Start of Exercise inputs
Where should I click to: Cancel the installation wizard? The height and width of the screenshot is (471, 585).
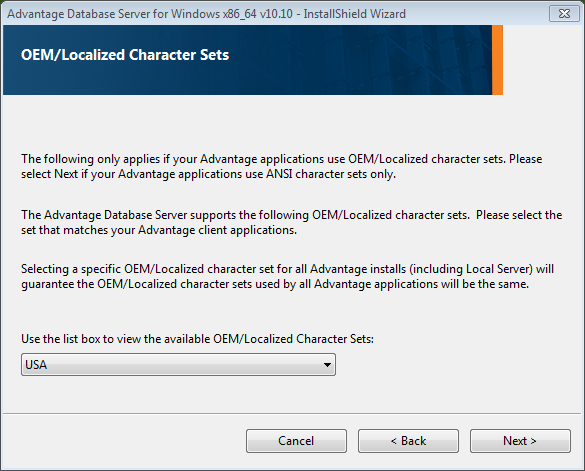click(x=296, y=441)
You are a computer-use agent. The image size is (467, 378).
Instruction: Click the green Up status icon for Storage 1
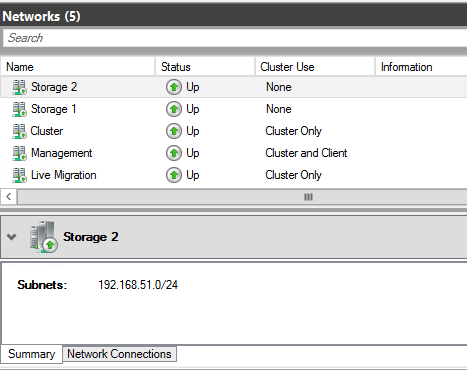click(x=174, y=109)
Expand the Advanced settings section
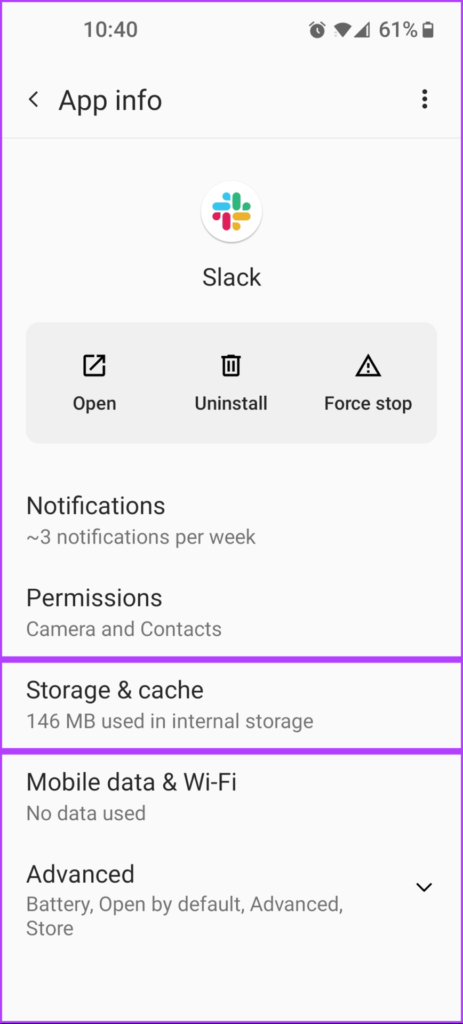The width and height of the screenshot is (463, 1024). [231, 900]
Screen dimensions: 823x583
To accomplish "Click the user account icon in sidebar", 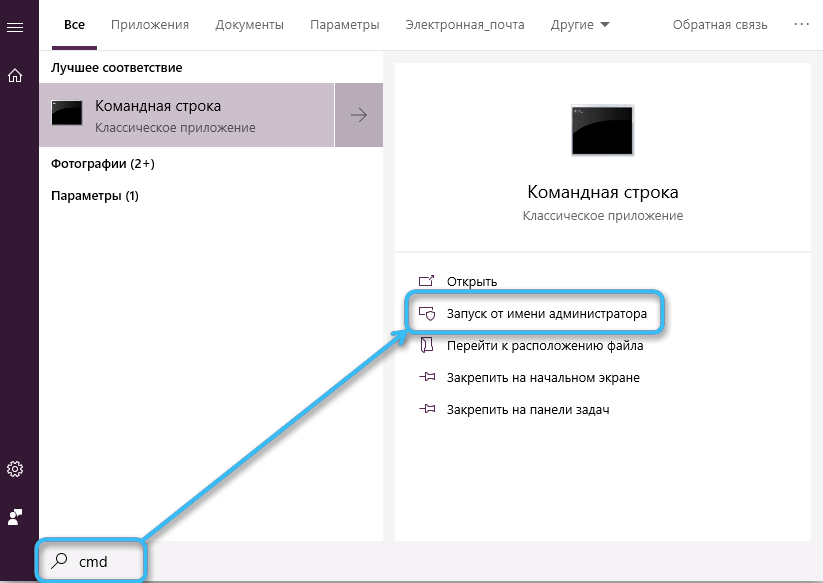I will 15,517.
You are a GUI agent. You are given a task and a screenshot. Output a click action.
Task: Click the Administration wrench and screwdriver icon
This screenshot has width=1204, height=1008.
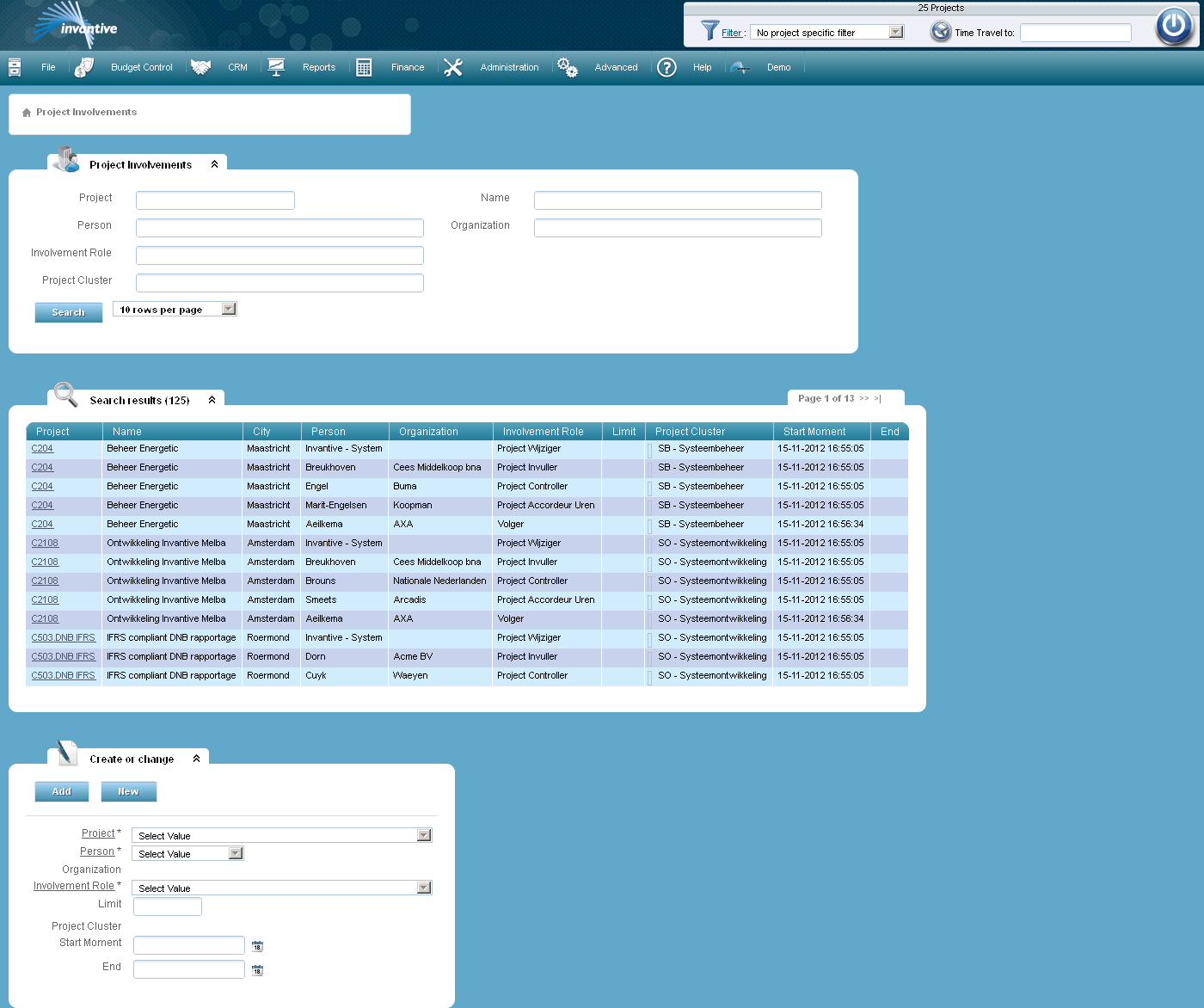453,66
End of Exercise inputs
> What needs to be done:
Reproduce each line from the records that contains the word "agent".

> Response to this task:
You are a computer-use agent. The image size is (467, 378).
You are a GUI agent. You are given a task and a screenshot. Output a click action.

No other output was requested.